NAMPA, Idaho – Mission Aviation Fellowship celebrated its 70th anniversary Saturday at the organization’s headquarters at the Nampa airport. Some 600 guests attended the open house and enjoyed airplane rides, games, face painting and a breakfast fundraiser.
“Seventy years ago, MAF was founded by those who realized that small airplanes could be used to take the Gospel to isolated parts of the world,” said John Boyd, MAF president and CEO. “Pilot Betty Greene flew the first flight to Mexico. Since then we’ve expanded across the world, and serve on every continent except Antarctica.”
Today, MAF operates a fleet of 132 airplanes in 31 countries, enabling the work of some 1,500 churches, mission organizations, medical groups and relief agencies.

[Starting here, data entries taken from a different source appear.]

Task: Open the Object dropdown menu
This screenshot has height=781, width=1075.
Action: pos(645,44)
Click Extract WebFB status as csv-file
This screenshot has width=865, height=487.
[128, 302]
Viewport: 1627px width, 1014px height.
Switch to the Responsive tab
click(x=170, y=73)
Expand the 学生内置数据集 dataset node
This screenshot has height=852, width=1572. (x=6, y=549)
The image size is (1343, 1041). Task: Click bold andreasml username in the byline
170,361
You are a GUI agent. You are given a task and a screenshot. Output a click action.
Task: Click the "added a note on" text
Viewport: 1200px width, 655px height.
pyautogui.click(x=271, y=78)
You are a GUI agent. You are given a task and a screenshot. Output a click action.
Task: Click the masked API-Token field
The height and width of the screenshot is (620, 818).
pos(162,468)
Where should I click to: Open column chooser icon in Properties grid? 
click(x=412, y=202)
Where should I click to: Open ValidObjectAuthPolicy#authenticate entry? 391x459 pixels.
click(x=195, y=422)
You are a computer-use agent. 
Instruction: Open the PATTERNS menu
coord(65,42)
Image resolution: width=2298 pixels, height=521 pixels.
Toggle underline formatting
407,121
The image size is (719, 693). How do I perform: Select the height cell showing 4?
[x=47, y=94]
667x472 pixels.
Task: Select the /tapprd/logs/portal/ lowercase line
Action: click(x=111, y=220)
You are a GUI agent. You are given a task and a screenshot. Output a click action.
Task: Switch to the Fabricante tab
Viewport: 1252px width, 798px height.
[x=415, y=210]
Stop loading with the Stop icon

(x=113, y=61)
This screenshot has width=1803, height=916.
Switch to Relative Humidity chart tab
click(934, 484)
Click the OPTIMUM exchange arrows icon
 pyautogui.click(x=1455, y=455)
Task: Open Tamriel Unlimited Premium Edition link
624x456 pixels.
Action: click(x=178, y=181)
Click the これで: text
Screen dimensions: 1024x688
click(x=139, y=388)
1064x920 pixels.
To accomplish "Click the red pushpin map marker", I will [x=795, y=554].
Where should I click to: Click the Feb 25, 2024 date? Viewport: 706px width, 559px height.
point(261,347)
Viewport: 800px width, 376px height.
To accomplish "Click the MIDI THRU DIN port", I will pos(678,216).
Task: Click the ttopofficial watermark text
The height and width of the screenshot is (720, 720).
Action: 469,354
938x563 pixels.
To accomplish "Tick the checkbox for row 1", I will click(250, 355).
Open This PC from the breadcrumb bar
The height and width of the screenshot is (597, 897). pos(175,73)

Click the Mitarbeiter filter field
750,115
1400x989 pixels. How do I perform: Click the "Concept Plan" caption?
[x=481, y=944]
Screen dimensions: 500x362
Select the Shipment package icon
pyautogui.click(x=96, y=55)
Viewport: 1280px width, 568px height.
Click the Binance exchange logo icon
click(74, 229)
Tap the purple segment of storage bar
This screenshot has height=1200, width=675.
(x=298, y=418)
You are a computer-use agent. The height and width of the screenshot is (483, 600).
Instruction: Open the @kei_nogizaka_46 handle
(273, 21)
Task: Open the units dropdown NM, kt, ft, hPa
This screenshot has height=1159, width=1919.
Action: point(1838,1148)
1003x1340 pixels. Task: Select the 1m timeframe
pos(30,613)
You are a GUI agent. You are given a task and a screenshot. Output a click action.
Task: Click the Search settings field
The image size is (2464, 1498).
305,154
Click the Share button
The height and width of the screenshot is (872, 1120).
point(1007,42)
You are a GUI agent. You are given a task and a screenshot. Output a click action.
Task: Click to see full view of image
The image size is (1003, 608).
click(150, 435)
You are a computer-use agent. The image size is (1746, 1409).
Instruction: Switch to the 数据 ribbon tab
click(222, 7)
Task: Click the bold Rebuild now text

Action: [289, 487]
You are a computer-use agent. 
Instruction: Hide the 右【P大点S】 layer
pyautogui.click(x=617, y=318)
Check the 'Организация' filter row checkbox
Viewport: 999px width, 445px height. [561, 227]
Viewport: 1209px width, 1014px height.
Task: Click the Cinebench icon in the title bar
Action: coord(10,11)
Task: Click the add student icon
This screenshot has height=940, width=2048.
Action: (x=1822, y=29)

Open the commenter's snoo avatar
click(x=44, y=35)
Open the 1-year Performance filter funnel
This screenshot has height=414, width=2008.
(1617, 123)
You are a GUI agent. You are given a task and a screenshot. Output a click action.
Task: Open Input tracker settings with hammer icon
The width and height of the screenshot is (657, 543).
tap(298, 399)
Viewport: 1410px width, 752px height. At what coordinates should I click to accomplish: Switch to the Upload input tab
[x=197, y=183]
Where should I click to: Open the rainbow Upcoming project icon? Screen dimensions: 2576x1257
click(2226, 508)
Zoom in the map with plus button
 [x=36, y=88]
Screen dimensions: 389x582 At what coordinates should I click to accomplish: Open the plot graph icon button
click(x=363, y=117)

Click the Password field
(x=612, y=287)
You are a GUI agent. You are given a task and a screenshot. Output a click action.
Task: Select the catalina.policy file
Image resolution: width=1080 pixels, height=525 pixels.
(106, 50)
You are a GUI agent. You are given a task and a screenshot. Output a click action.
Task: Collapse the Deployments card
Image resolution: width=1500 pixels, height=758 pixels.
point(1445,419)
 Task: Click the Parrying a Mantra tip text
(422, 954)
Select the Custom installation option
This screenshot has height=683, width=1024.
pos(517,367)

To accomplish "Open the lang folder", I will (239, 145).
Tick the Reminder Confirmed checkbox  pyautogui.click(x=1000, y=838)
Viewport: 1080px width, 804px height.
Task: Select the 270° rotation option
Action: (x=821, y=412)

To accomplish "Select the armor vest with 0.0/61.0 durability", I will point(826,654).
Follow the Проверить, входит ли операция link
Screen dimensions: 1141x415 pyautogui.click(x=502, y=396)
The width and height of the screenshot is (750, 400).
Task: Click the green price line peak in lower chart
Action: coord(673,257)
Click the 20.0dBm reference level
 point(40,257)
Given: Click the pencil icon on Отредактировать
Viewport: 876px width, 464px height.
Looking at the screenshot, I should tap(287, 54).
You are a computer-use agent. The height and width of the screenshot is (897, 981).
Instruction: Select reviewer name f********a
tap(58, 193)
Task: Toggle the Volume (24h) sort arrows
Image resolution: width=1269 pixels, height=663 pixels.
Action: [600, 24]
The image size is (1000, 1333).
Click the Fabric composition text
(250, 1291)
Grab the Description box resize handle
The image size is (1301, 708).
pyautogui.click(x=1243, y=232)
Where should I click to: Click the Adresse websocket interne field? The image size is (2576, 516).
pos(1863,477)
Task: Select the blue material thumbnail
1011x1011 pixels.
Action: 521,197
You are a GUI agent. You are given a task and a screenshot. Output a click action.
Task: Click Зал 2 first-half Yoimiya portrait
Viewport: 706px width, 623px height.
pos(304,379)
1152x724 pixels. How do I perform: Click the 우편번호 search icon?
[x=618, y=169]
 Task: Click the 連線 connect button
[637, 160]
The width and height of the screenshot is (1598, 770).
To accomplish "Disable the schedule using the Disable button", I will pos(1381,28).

MAF also provides IT and communication tools to support mission and development work, and make life better for isolated people.
In addition to the work at its permanent bases, MAF is currently enabling disaster response efforts in Nepal. MAF is partnering with Fishtail Air, a Nepali company, to coordinate helicopter transportation to remote villages in the mountains of Nepal that have been devastated by earthquakes in April and May. The MAF-Fishtail partnership has conducted more than 800 flights to 150 different communities in Nepal. They have helped 48 different aid groups, transported more than 1,100 relief workers, and delivered 131 metric tons of relief supplies.